_Challenge:_ Arrange the items below as a numbered list, from the line containing "Click the notifications bell icon" through the end of the items, with both ends included and blank lines left out. Leave the pictures out of the answer.

_Stored records:_
BEGIN

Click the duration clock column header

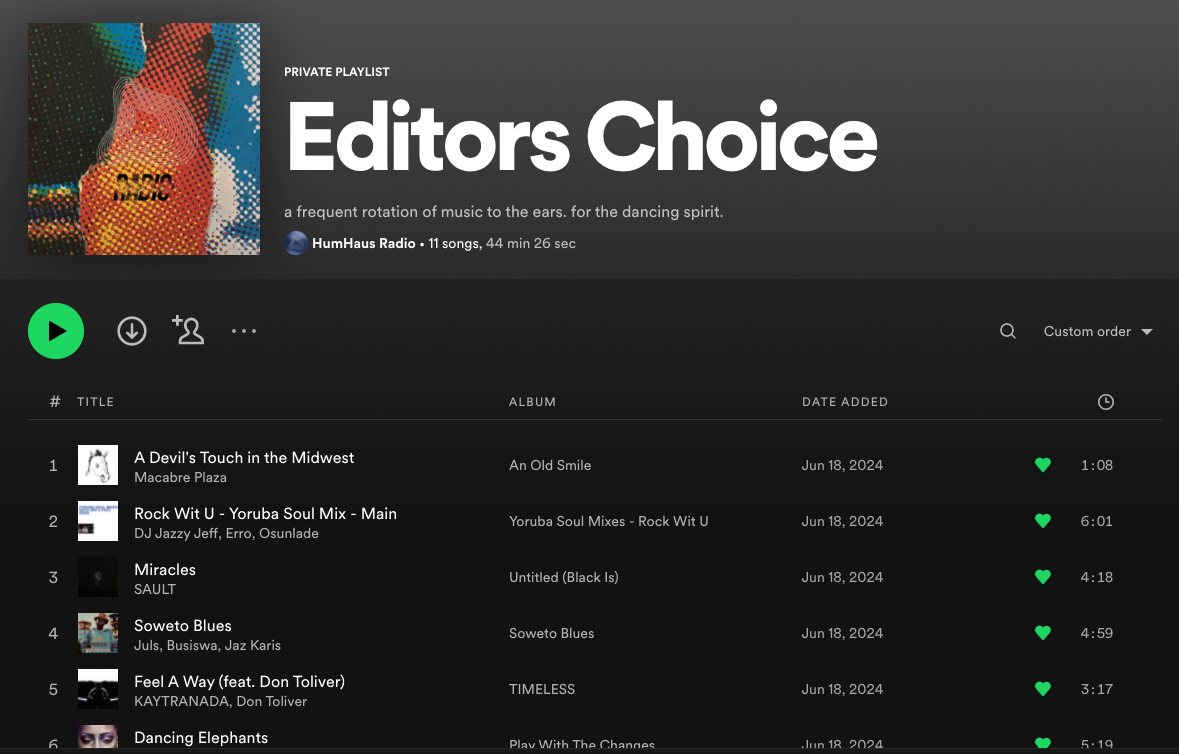[1105, 402]
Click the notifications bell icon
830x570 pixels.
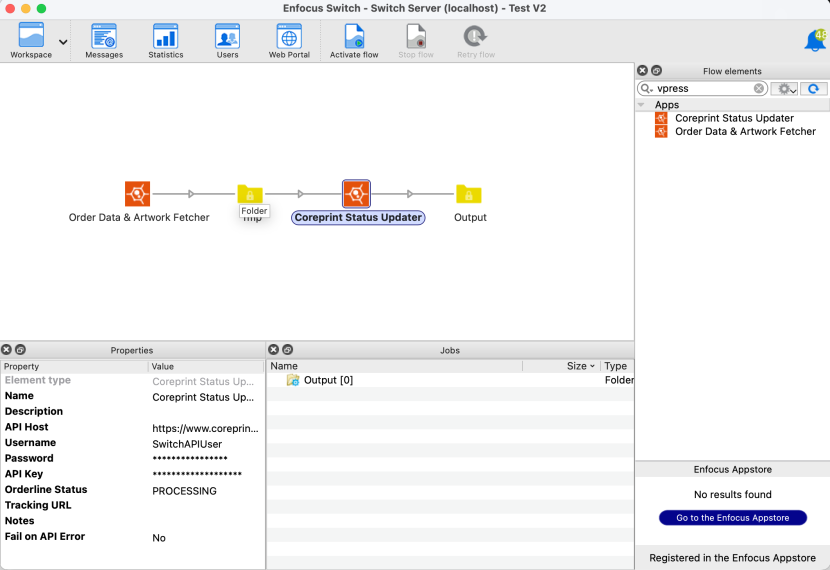click(x=815, y=41)
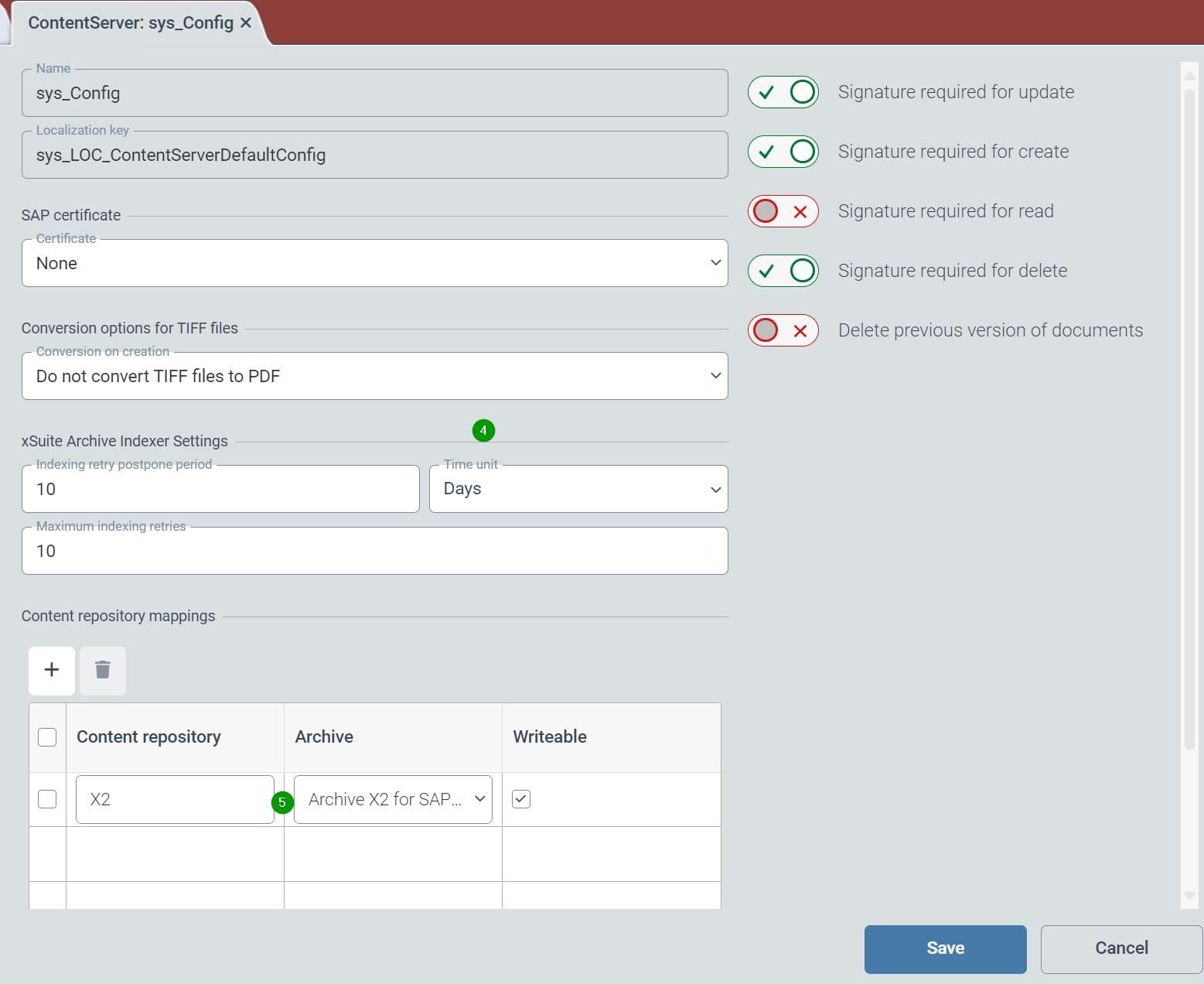This screenshot has width=1204, height=984.
Task: Toggle Signature required for update switch
Action: tap(783, 93)
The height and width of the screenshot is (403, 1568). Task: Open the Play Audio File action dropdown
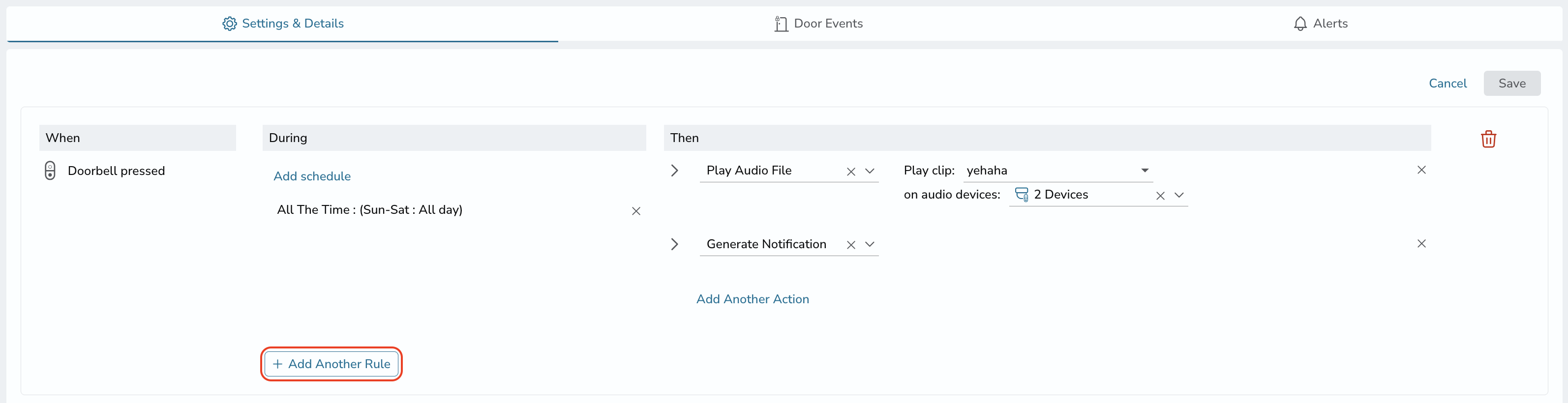(870, 172)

END

_Written response:_
1. Click the notifications bell icon
2. 830x570 pixels.
3. click(x=815, y=41)
4. This screenshot has width=1204, height=984.
5. Task: Toggle Signature required for update switch
6. Action: tap(783, 93)
7. The height and width of the screenshot is (403, 1568). Task: Open the Play Audio File action dropdown
8. (870, 172)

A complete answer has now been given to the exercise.